[Collected data]
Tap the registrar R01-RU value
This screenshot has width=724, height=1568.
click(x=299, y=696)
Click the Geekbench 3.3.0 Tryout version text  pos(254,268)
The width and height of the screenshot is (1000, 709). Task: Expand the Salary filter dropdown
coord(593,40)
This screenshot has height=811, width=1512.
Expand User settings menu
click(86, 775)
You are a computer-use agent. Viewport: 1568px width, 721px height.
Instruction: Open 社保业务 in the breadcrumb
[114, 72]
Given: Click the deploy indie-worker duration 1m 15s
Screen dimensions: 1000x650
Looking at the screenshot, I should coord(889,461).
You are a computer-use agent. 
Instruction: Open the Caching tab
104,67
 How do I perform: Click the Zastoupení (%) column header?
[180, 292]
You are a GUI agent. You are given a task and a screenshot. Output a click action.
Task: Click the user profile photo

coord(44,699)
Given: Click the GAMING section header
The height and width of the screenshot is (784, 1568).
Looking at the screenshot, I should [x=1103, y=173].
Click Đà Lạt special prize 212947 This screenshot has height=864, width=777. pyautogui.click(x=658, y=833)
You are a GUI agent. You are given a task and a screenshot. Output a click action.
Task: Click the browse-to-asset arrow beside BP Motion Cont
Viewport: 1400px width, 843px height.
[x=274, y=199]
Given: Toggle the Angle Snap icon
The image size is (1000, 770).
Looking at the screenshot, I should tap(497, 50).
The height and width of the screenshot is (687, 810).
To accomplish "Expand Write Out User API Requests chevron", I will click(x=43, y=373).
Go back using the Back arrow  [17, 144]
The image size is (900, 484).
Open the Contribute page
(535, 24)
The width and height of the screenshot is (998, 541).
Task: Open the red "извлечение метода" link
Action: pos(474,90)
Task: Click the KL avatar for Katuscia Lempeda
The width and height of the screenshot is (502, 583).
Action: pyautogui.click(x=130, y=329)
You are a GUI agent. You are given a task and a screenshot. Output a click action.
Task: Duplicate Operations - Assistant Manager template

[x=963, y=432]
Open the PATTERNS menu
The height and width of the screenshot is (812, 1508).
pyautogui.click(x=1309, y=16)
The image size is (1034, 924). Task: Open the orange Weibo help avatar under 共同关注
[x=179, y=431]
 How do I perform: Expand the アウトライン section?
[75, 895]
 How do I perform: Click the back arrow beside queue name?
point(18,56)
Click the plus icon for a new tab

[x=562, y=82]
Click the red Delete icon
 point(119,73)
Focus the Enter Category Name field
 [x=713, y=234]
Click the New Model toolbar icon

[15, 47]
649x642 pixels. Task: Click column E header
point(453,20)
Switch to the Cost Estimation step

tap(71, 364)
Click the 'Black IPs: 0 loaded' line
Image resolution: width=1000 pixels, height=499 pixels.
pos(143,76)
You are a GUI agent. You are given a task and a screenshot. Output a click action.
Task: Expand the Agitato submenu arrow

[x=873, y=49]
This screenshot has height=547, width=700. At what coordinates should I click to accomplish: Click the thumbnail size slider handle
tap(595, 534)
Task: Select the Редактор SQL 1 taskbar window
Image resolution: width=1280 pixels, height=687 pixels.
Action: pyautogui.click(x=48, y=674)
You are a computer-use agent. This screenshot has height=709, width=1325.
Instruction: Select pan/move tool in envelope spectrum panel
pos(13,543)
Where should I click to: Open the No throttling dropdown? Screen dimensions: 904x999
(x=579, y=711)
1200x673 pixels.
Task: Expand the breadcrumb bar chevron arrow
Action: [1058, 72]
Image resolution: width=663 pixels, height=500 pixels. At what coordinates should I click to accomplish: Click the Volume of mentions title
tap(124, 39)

_EXERCISE GOAL_
Repeat the entries exactly, all of them.

_FINAL ANSWER_
Tap the registrar R01-RU value
This screenshot has width=724, height=1568.
click(x=299, y=696)
Click the Geekbench 3.3.0 Tryout version text  pos(254,268)
The width and height of the screenshot is (1000, 709). Task: Expand the Salary filter dropdown
coord(593,40)
This screenshot has height=811, width=1512.
Expand User settings menu
click(86, 775)
You are a computer-use agent. Viewport: 1568px width, 721px height.
Instruction: Open 社保业务 in the breadcrumb
[114, 72]
Given: Click the deploy indie-worker duration 1m 15s
Screen dimensions: 1000x650
Looking at the screenshot, I should coord(889,461).
You are a computer-use agent. 
Instruction: Open the Caching tab
104,67
 How do I perform: Click the Zastoupení (%) column header?
[180, 292]
You are a GUI agent. You are given a task and a screenshot. Output a click action.
Task: Click the user profile photo

coord(44,699)
Given: Click the GAMING section header
The height and width of the screenshot is (784, 1568).
Looking at the screenshot, I should [x=1103, y=173].
Click Đà Lạt special prize 212947 This screenshot has height=864, width=777. pyautogui.click(x=658, y=833)
You are a GUI agent. You are given a task and a screenshot. Output a click action.
Task: Click the browse-to-asset arrow beside BP Motion Cont
Viewport: 1400px width, 843px height.
[x=274, y=199]
Given: Toggle the Angle Snap icon
The image size is (1000, 770).
Looking at the screenshot, I should tap(497, 50).
The height and width of the screenshot is (687, 810).
To accomplish "Expand Write Out User API Requests chevron", I will click(x=43, y=373).
Go back using the Back arrow  [17, 144]
The image size is (900, 484).
Open the Contribute page
(535, 24)
The width and height of the screenshot is (998, 541).
Task: Open the red "извлечение метода" link
Action: pos(474,90)
Task: Click the KL avatar for Katuscia Lempeda
The width and height of the screenshot is (502, 583).
Action: pyautogui.click(x=130, y=329)
You are a GUI agent. You are given a task and a screenshot. Output a click action.
Task: Duplicate Operations - Assistant Manager template

[x=963, y=432]
Open the PATTERNS menu
The height and width of the screenshot is (812, 1508).
pyautogui.click(x=1309, y=16)
The image size is (1034, 924). Task: Open the orange Weibo help avatar under 共同关注
[x=179, y=431]
 How do I perform: Expand the アウトライン section?
[75, 895]
 How do I perform: Click the back arrow beside queue name?
point(18,56)
Click the plus icon for a new tab

[x=562, y=82]
Click the red Delete icon
 point(119,73)
Focus the Enter Category Name field
 [x=713, y=234]
Click the New Model toolbar icon

[15, 47]
649x642 pixels. Task: Click column E header
point(453,20)
Switch to the Cost Estimation step

tap(71, 364)
Click the 'Black IPs: 0 loaded' line
Image resolution: width=1000 pixels, height=499 pixels.
pos(143,76)
You are a GUI agent. You are given a task and a screenshot. Output a click action.
Task: Expand the Agitato submenu arrow

[x=873, y=49]
This screenshot has height=547, width=700. At what coordinates should I click to accomplish: Click the thumbnail size slider handle
tap(595, 534)
Task: Select the Редактор SQL 1 taskbar window
Image resolution: width=1280 pixels, height=687 pixels.
Action: pyautogui.click(x=48, y=674)
You are a computer-use agent. This screenshot has height=709, width=1325.
Instruction: Select pan/move tool in envelope spectrum panel
pos(13,543)
Where should I click to: Open the No throttling dropdown? Screen dimensions: 904x999
(x=579, y=711)
1200x673 pixels.
Task: Expand the breadcrumb bar chevron arrow
Action: [1058, 72]
Image resolution: width=663 pixels, height=500 pixels. At what coordinates should I click to accomplish: Click the Volume of mentions title
tap(124, 39)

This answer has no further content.